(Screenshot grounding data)
((

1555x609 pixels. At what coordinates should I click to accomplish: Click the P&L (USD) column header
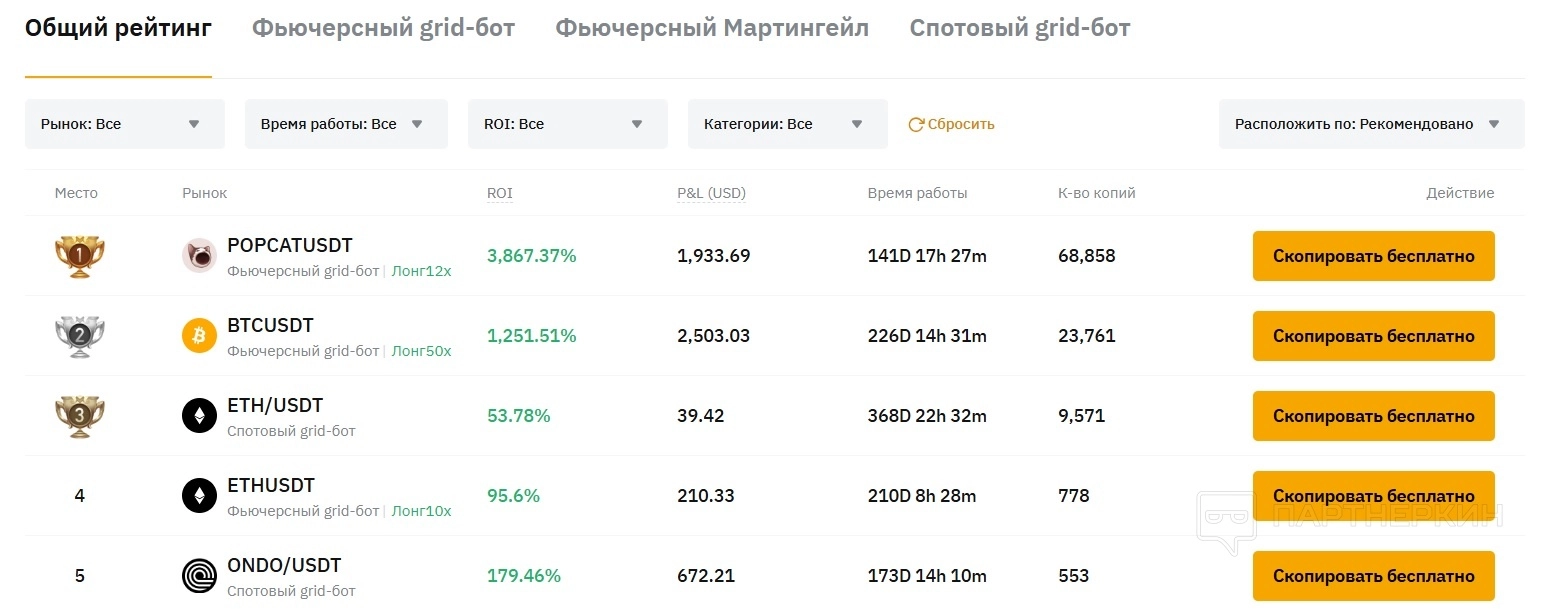click(711, 193)
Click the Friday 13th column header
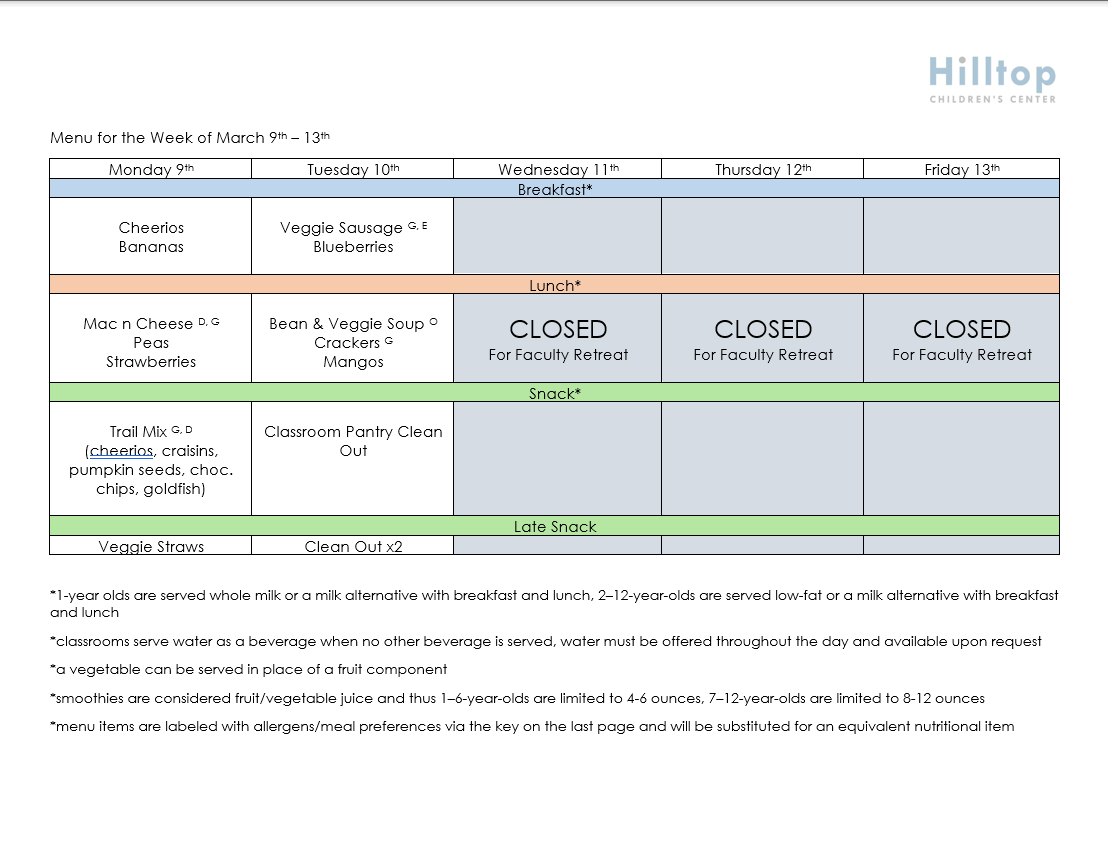Screen dimensions: 1108x854 [x=961, y=170]
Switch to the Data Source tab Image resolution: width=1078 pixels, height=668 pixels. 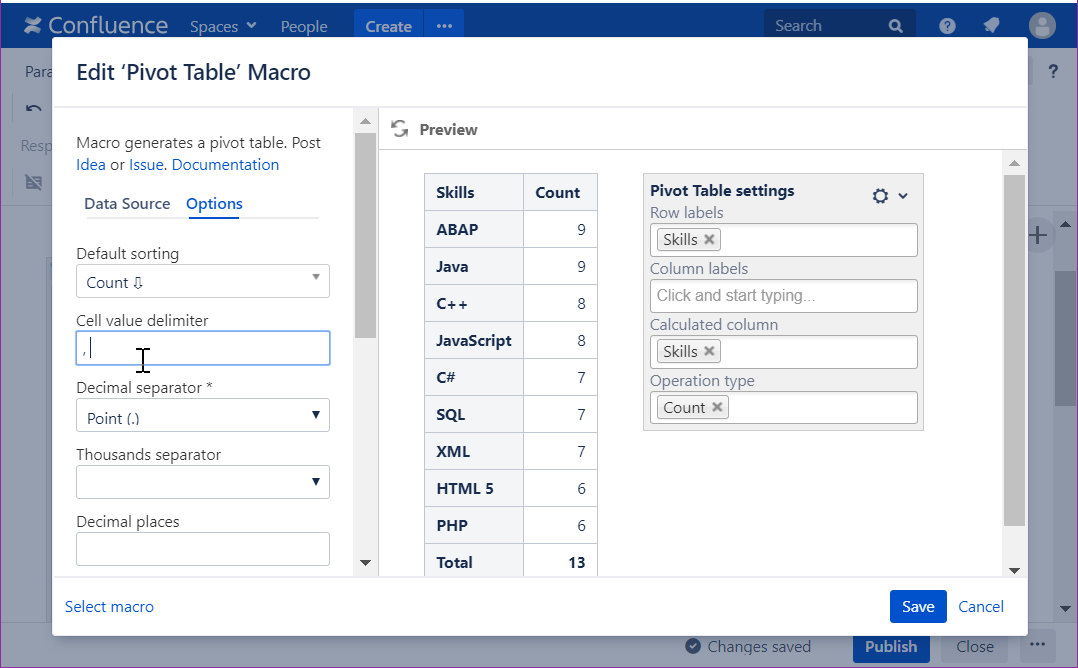coord(127,203)
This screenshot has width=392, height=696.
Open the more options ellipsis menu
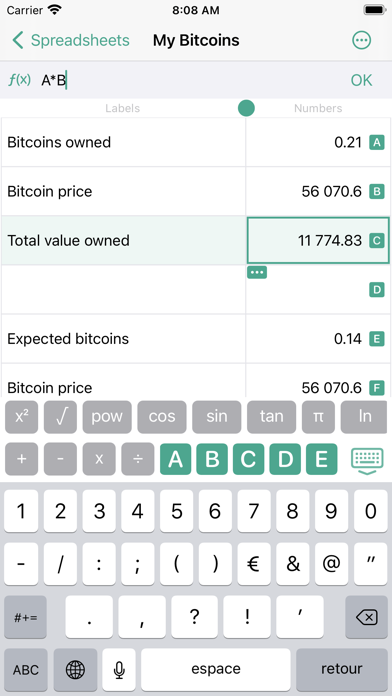pyautogui.click(x=361, y=40)
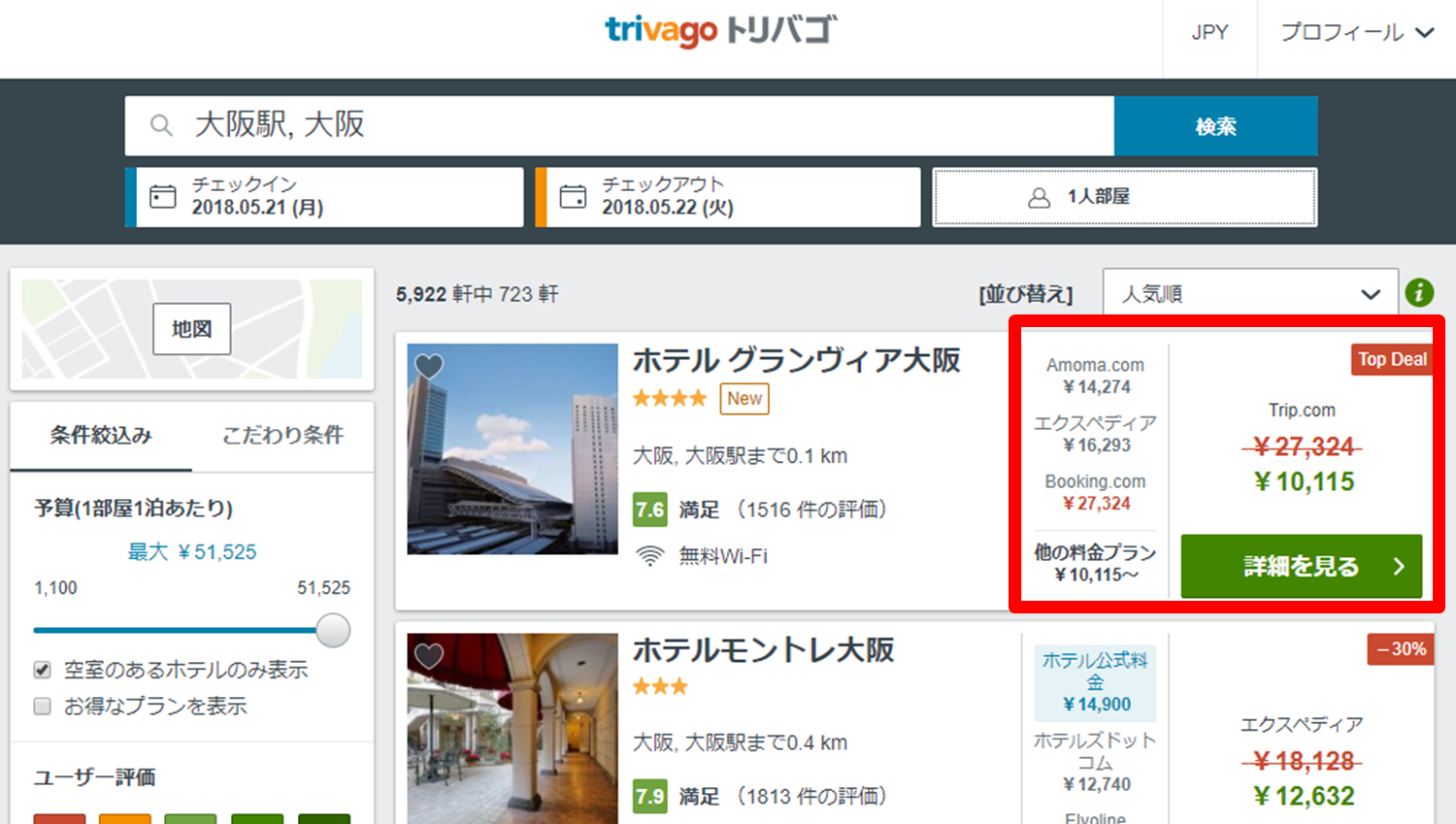This screenshot has width=1456, height=824.
Task: Click the Top Deal badge
Action: tap(1391, 359)
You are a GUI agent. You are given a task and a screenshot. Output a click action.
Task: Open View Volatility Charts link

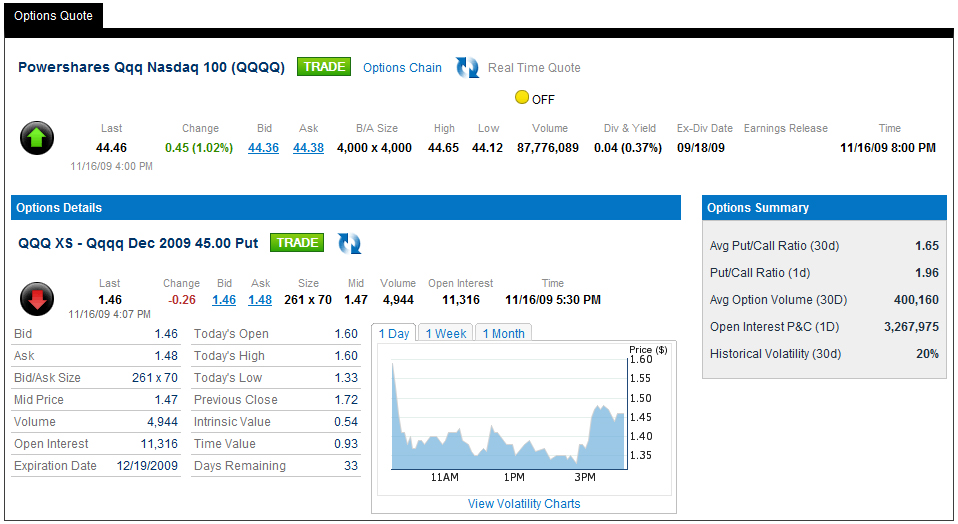coord(524,504)
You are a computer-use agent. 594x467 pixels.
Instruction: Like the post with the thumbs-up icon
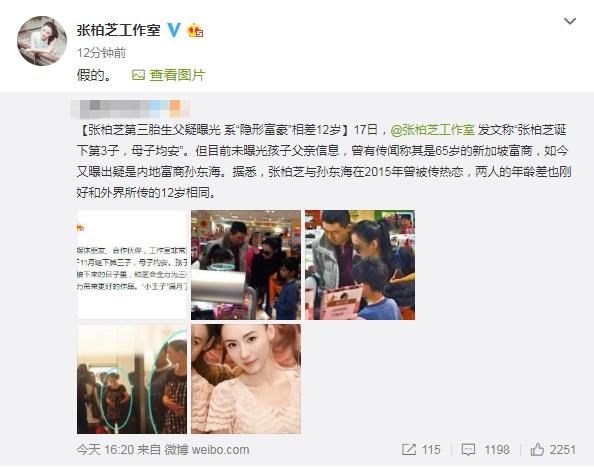(537, 450)
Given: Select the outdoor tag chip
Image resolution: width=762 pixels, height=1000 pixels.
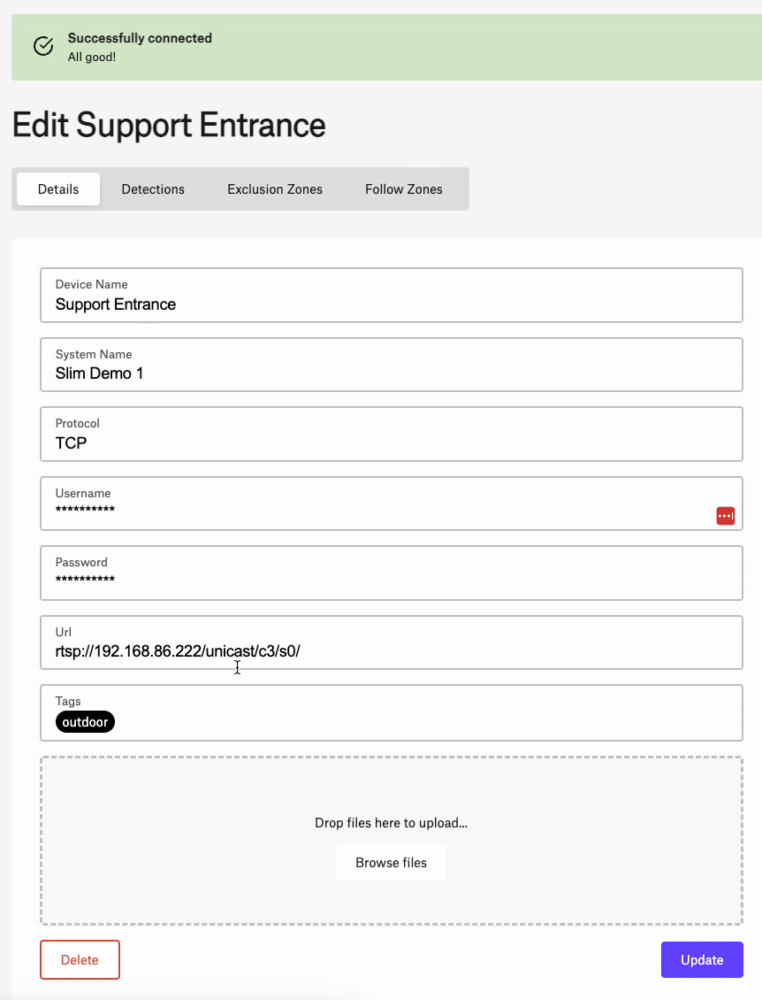Looking at the screenshot, I should click(85, 722).
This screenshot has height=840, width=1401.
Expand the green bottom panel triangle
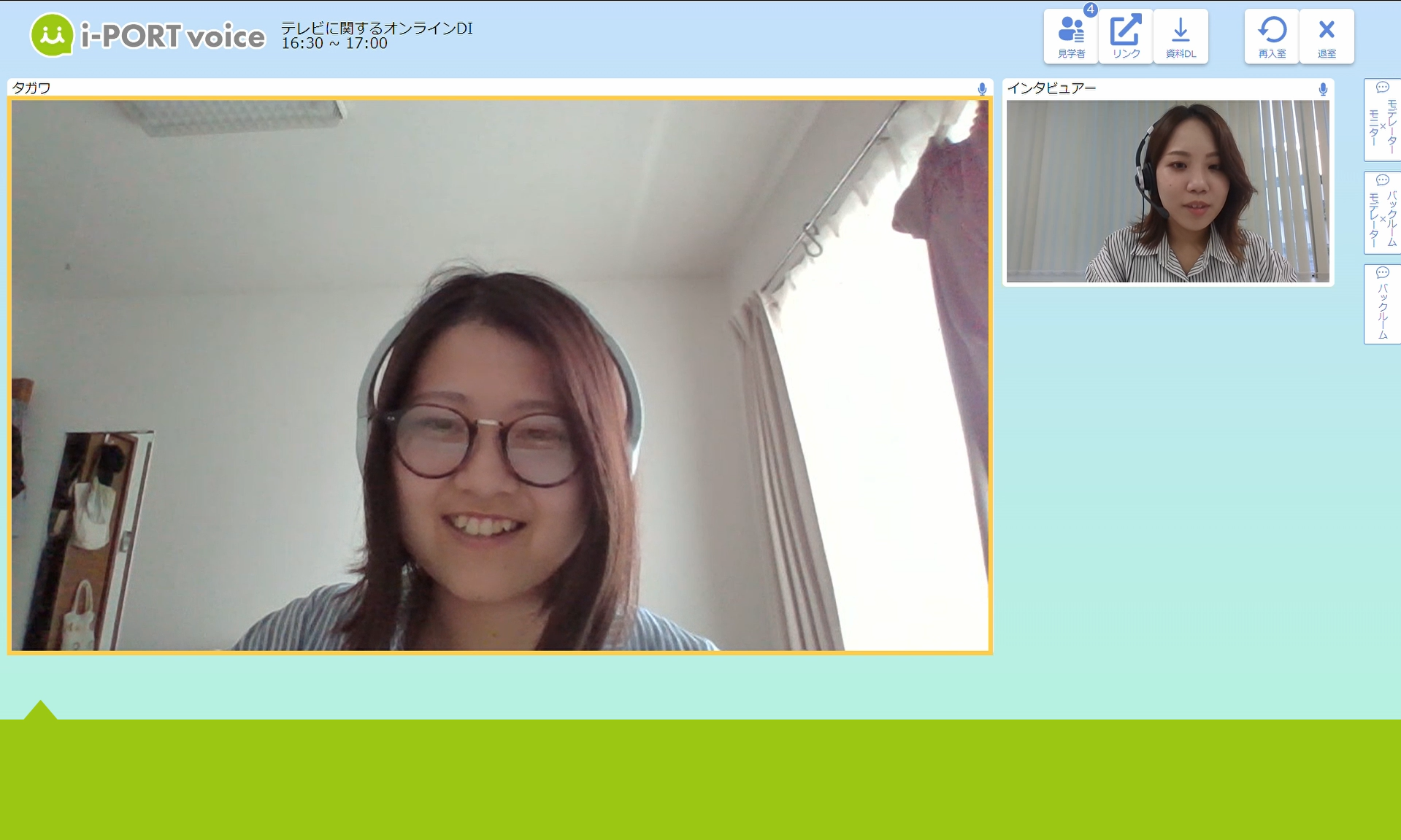coord(40,710)
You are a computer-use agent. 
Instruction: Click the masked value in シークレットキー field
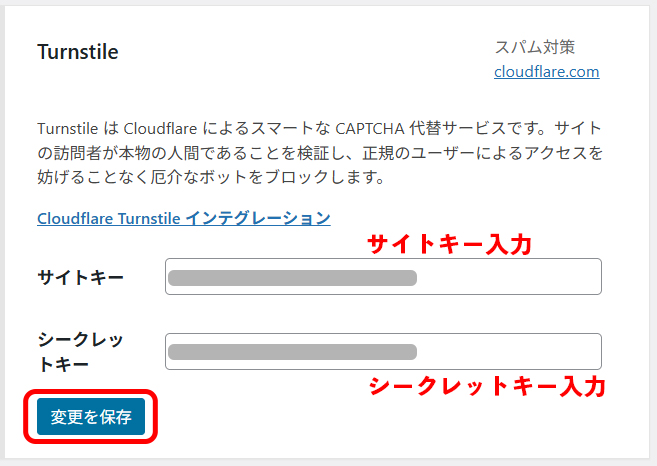(292, 351)
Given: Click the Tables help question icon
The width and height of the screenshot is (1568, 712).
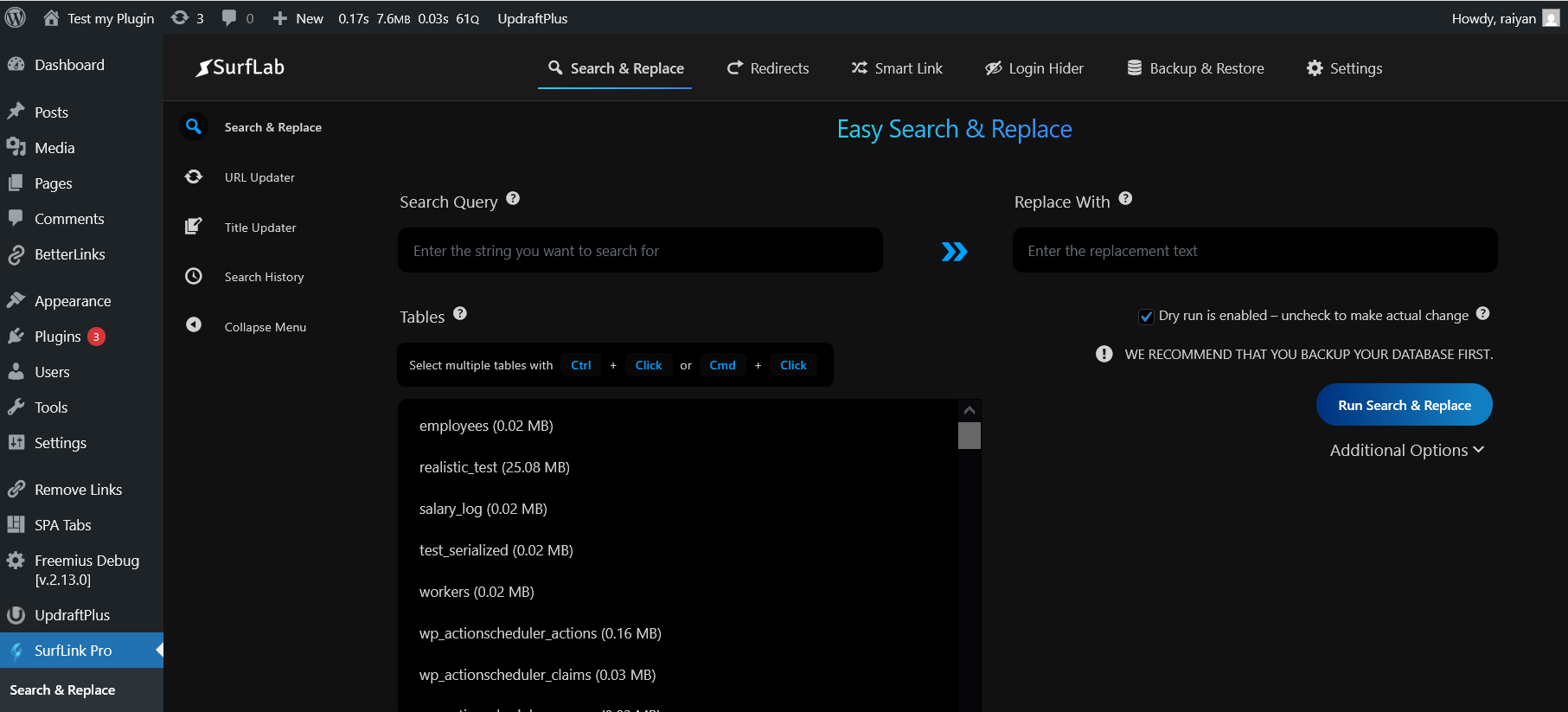Looking at the screenshot, I should (460, 314).
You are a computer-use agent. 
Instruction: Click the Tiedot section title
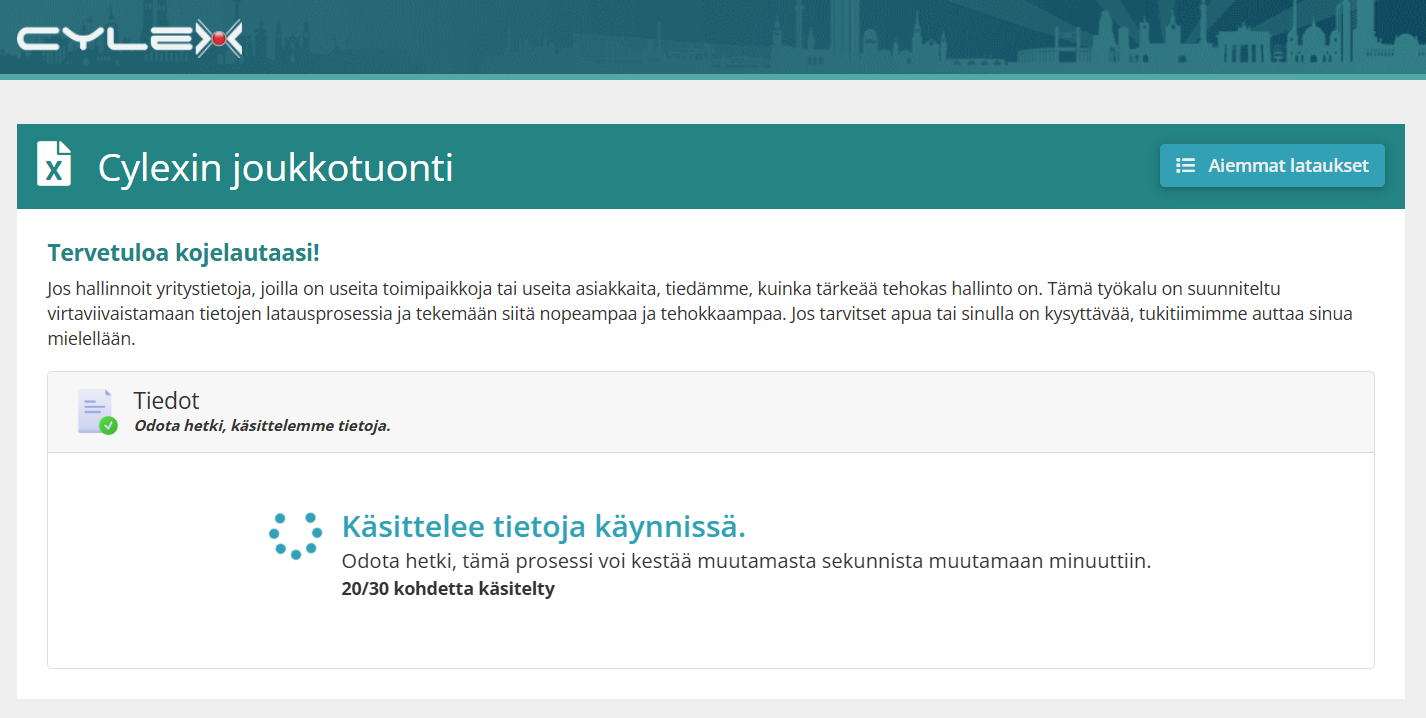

))

**Task requirements**: Some lines above may contain the string "agent". State how many of them the records have, and nothing more.

**Answer to the exercise**: 4